Does any one have a simple circle that can be used as clip art for Microsoft office? I can't find anything at MS. Everything there is either a solid circle or a wedding ring on a tilt. I just need a simple circle or oval on it's side. I found one on line but they want $20 for the stupid thing!!

I just want to spruce up my logo by dropping it behind the text.


----------



## Patrick

YOu can make your own in about two seconds using word


----------



## Jason Whipple

I found a font and a circle "o" that will work, but can't figure out how to save as "clip art". It saves to the clip board but can't drop it behind text. It just wants to replace my Heading instead of adding to it.


----------



## Patrick

There is a function in word, (i now have vista, and I have no clue how it works, and it has made me forget how regular word works) but there is a small menu that lets you select how the text interacts with the image. Either over or under


----------



## Jason Whipple

Yea, 

Same here with Vista. I found what youre talking about, but it doesn't give me controll of size or shape, it just puts it there! I'm sure vista will be nice once I figure out the new stuff:no:


----------



## leadarrows

What color?


----------



## Jason Whipple

Yellow

Thanks:clap::thumbsup::clap:


----------



## leadarrows

Sorry fog here and it is messing with my connection speed. Line of site junk but it still beats dial up.
Anyway if this isn't what you want I will try again. Just let me know.


----------



## mickeyco

If you post a link to where the one you want is and it's not complicated i can make one for you, tell me if you want a png (clear or whit backround) or jpg.


----------



## Jason Whipple

I can most likely work with these, thanks. I think my biggest problem is trying to find were everything is now with 2007 word on vista and the fact that I really don't have the right hardware to get my logo the way I want it.

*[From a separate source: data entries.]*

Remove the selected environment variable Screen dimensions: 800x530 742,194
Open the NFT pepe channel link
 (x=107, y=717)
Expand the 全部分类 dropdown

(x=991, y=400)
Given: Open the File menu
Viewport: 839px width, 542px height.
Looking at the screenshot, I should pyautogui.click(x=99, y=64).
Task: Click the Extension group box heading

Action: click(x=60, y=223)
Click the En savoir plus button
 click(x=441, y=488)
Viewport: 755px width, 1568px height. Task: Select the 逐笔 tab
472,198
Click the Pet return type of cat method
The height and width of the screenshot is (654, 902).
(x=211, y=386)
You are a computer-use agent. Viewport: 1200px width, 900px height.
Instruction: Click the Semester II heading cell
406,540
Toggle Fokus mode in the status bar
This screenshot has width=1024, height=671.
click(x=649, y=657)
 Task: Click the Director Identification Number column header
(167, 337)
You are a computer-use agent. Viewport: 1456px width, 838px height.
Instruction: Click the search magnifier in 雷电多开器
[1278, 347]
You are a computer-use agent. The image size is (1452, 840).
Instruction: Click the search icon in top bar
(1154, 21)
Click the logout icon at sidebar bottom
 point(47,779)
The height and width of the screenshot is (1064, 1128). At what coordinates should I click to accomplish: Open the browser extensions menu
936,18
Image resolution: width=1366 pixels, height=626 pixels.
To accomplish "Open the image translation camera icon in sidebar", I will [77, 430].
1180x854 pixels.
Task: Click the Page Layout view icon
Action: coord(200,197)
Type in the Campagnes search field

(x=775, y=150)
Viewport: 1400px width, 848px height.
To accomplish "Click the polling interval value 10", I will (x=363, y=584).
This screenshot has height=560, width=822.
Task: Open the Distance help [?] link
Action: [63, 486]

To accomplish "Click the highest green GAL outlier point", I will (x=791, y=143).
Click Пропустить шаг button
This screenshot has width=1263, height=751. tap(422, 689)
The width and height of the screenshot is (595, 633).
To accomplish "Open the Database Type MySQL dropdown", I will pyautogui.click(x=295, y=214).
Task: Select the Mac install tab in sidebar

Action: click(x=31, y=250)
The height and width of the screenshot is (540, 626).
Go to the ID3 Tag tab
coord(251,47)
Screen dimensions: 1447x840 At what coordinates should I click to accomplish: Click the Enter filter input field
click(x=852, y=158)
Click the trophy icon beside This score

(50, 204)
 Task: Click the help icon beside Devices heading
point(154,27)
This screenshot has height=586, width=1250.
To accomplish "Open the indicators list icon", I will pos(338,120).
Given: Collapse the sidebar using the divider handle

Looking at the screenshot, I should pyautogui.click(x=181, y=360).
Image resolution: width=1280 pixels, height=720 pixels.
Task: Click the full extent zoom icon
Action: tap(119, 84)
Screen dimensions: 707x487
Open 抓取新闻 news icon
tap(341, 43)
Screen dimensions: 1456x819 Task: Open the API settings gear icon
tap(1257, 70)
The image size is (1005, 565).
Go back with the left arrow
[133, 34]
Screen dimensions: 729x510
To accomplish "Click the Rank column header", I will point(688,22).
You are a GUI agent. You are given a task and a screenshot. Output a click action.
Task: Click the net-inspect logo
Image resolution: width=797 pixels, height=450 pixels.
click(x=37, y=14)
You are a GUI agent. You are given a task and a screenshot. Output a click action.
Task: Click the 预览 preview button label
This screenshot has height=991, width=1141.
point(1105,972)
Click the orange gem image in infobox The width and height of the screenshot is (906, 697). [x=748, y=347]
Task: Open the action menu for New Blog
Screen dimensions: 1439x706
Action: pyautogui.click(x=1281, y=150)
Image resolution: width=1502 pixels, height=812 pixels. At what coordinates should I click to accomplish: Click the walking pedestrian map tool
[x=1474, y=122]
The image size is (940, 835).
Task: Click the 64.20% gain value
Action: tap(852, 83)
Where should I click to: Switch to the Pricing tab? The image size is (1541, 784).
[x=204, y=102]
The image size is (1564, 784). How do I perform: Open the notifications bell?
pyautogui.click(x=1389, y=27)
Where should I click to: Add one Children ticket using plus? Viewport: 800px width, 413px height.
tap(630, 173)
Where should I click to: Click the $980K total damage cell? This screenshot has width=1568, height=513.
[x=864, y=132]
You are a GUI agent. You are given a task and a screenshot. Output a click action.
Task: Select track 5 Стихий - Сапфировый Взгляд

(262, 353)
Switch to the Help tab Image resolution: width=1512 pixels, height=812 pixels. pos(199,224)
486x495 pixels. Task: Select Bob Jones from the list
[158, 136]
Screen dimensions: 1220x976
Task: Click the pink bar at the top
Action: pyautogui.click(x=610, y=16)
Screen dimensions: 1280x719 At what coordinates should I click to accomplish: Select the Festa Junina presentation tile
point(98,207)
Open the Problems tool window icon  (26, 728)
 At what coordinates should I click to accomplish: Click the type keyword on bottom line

thanks though, I'll keep trying


----------



## Jason Whipple

Wow! I tried posting what I was working on but it looks even worse here. I had to pull it!


----------



## mickeyco

Here, ones on a clear backround, the other has a white backround.


----------



## Jason Whipple

Eureka!!! Thats it! Now if I can just fix the rest of it........

Thanks!!!


----------



## SquirrelNmoose

Make it nice.
Here's a free graphics program and some tutorials (for beginners too).
http://www.gimp.org/
http://www.gimp.org/tutorials/

Or email it to me with a description of what you are trying to achieve and I can dabble with it.


----------